Short task:
Convert the stretch of lines from the one containing "Viewport: 800px width, 480px height." through the one containing "pos(440,1448)" into a JSON list of strings, with one string per line and blank lines omitted.
---------------
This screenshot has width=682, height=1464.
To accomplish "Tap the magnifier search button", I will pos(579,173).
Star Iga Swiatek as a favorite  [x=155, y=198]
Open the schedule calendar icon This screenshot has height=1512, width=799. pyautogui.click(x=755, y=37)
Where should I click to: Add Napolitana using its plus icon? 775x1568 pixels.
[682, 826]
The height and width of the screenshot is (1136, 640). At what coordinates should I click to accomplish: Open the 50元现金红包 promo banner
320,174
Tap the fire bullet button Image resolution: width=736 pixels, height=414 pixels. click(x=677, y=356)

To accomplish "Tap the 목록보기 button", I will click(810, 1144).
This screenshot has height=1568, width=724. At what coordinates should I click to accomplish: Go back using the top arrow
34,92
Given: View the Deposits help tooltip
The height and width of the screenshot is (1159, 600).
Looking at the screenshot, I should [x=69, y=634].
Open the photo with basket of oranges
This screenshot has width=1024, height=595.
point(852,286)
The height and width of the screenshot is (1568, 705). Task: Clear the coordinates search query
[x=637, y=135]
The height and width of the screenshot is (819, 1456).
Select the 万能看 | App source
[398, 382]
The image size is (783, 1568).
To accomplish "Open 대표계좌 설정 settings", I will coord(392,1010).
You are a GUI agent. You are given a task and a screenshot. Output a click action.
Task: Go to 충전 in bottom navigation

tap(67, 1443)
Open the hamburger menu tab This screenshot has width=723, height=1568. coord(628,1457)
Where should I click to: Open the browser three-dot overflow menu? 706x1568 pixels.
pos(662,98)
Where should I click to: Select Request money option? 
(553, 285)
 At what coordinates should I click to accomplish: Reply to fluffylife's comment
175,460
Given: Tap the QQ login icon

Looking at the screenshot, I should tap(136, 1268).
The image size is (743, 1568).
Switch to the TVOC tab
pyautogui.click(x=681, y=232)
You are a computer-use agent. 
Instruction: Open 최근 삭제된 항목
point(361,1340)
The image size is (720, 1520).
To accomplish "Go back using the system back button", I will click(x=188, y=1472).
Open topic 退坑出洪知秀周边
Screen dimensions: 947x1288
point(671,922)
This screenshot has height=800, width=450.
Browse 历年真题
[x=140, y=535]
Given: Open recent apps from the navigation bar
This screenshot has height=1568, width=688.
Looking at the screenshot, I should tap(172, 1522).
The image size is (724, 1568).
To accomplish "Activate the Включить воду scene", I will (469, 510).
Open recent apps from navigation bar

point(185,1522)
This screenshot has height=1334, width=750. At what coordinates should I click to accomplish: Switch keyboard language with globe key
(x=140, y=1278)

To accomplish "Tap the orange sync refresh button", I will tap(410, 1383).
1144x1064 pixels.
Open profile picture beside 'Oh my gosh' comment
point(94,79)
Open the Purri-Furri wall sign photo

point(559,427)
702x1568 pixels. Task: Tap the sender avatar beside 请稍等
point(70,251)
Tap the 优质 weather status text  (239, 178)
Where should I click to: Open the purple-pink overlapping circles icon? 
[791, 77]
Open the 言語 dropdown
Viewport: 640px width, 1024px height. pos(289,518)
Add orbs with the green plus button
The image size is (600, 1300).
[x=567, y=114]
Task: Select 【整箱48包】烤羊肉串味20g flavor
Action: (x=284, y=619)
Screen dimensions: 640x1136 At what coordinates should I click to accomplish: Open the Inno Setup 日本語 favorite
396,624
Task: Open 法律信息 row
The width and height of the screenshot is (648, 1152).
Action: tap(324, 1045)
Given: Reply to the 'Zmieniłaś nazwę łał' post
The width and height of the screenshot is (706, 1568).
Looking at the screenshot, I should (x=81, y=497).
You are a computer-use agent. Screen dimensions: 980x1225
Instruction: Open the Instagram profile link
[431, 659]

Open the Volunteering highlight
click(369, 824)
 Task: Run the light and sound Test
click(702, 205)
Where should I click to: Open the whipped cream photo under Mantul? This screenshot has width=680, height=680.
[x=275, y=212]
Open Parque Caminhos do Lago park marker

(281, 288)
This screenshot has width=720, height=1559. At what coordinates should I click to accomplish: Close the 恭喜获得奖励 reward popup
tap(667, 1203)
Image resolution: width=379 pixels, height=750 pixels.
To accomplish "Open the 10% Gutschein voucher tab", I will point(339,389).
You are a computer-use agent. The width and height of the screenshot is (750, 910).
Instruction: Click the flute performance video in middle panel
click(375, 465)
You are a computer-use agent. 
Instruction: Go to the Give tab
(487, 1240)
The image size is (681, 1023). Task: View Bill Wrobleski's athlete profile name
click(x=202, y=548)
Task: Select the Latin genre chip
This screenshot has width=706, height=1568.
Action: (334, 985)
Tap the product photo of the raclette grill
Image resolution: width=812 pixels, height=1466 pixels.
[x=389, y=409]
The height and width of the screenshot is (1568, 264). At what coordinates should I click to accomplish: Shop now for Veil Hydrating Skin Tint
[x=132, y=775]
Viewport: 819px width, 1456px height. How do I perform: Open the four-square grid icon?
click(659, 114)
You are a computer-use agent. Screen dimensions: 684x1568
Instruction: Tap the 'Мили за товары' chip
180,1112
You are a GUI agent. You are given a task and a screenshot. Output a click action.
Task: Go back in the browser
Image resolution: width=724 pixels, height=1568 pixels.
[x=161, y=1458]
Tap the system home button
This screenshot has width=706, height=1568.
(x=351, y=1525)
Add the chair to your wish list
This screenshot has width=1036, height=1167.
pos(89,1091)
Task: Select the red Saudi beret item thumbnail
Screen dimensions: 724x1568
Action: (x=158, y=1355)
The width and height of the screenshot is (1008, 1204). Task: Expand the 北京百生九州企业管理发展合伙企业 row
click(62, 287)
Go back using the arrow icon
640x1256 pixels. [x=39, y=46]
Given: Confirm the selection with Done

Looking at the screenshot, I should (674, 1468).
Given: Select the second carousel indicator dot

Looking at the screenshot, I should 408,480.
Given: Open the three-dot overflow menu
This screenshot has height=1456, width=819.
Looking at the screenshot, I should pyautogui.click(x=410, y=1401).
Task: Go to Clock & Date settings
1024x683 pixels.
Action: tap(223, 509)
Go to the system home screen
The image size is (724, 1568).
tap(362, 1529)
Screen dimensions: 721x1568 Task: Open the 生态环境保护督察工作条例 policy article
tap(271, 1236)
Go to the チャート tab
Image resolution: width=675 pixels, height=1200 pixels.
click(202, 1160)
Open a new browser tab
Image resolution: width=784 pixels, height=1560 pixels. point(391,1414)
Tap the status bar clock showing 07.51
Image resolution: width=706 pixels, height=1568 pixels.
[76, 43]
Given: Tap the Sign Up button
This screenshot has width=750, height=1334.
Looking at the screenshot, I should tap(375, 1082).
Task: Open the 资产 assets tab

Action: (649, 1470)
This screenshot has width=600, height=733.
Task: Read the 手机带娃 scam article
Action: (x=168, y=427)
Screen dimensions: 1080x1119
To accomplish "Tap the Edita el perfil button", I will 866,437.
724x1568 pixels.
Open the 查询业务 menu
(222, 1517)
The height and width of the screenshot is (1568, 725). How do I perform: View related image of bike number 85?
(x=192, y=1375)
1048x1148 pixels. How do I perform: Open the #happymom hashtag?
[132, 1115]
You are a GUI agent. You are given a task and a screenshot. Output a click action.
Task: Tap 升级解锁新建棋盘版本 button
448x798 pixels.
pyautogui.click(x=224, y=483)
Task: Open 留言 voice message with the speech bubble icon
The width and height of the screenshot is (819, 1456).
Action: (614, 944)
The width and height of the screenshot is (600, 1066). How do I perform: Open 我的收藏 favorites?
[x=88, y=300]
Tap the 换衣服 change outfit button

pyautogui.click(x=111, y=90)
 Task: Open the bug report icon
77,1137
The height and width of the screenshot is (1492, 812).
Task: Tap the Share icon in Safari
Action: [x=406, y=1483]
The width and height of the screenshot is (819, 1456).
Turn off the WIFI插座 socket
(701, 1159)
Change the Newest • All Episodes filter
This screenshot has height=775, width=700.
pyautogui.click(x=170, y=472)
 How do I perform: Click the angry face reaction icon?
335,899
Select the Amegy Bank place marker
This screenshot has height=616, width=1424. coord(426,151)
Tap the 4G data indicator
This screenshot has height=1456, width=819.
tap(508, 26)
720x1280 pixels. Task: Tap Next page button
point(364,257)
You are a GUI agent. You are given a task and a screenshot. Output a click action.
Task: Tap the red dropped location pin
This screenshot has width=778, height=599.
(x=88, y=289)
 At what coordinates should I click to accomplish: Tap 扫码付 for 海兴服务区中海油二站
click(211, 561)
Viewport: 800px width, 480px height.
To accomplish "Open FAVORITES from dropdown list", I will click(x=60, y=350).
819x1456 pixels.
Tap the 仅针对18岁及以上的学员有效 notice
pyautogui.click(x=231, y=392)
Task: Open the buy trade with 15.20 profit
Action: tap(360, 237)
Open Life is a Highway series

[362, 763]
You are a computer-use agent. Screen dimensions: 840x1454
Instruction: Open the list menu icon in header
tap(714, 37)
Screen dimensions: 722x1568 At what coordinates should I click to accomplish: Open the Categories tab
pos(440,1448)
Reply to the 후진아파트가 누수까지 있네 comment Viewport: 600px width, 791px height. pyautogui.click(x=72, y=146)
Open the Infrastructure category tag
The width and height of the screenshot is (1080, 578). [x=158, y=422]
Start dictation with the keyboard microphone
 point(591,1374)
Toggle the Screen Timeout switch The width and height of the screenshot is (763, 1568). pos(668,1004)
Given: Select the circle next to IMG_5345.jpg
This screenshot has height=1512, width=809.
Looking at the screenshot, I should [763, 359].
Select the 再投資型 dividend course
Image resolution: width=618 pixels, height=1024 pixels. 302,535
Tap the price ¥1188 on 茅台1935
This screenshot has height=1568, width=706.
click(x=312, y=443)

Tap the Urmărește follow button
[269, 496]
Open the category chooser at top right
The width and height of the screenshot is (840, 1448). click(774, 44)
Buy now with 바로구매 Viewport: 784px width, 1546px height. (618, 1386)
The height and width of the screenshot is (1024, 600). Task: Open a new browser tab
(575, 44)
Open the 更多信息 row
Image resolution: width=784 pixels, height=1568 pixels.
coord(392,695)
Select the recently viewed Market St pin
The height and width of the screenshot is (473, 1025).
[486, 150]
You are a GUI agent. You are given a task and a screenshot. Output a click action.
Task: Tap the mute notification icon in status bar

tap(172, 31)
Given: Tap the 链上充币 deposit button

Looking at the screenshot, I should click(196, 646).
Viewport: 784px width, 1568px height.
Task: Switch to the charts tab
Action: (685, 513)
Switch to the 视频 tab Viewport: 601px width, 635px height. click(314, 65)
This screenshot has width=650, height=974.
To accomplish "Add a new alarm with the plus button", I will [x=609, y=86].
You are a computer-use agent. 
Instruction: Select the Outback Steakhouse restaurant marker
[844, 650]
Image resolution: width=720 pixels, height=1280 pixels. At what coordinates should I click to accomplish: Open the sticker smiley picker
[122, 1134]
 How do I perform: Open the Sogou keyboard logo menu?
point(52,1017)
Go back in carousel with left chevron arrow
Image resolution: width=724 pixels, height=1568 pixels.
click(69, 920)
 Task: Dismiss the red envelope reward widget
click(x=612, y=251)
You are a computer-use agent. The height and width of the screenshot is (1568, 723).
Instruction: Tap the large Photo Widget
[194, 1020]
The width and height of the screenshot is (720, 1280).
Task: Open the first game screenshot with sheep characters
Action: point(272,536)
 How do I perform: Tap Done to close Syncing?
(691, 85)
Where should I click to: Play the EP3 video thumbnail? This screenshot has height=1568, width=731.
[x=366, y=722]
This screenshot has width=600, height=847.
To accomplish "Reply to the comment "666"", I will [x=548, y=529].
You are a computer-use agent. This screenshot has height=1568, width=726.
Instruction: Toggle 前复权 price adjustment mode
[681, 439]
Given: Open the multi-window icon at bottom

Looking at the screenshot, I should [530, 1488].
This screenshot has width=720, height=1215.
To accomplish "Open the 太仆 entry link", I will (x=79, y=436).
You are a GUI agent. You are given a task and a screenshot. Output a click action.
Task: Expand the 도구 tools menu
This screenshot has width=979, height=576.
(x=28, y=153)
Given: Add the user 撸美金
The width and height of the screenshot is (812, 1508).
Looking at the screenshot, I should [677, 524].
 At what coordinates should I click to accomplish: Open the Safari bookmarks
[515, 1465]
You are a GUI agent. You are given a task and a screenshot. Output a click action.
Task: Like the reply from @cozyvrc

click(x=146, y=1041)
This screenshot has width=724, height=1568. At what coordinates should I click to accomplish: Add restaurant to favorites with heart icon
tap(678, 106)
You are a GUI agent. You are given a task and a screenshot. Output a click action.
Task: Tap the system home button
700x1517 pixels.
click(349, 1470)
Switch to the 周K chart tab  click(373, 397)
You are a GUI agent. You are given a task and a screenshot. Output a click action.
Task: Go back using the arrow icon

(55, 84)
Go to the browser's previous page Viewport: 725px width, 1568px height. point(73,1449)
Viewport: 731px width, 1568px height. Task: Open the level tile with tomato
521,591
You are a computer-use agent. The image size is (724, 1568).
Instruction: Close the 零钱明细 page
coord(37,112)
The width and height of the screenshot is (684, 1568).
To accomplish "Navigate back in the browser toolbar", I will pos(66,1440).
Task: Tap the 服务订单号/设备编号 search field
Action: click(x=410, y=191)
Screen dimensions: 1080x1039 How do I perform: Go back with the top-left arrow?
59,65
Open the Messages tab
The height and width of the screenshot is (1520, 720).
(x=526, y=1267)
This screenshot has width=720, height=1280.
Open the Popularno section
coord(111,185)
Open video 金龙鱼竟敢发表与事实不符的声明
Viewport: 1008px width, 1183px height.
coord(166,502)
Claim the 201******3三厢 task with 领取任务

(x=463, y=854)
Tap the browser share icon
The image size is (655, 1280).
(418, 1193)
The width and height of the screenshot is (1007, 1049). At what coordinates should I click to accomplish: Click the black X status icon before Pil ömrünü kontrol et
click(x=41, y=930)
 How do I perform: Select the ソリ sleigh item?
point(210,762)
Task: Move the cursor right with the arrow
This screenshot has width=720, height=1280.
---------------
Final result:
[
  "Viewport: 800px width, 480px height.",
  "To accomplish \"Open FAVORITES from dropdown list\", I will click(x=60, y=350).",
  "819x1456 pixels.",
  "Tap the 仅针对18岁及以上的学员有效 notice",
  "pyautogui.click(x=231, y=392)",
  "Task: Open the buy trade with 15.20 profit",
  "Action: tap(360, 237)",
  "Open Life is a Highway series",
  "[362, 763]",
  "You are a computer-use agent. Screen dimensions: 840x1454",
  "Instruction: Open the list menu icon in header",
  "tap(714, 37)",
  "Screen dimensions: 722x1568 At what coordinates should I click to accomplish: Open the Categories tab",
  "pos(440,1448)"
]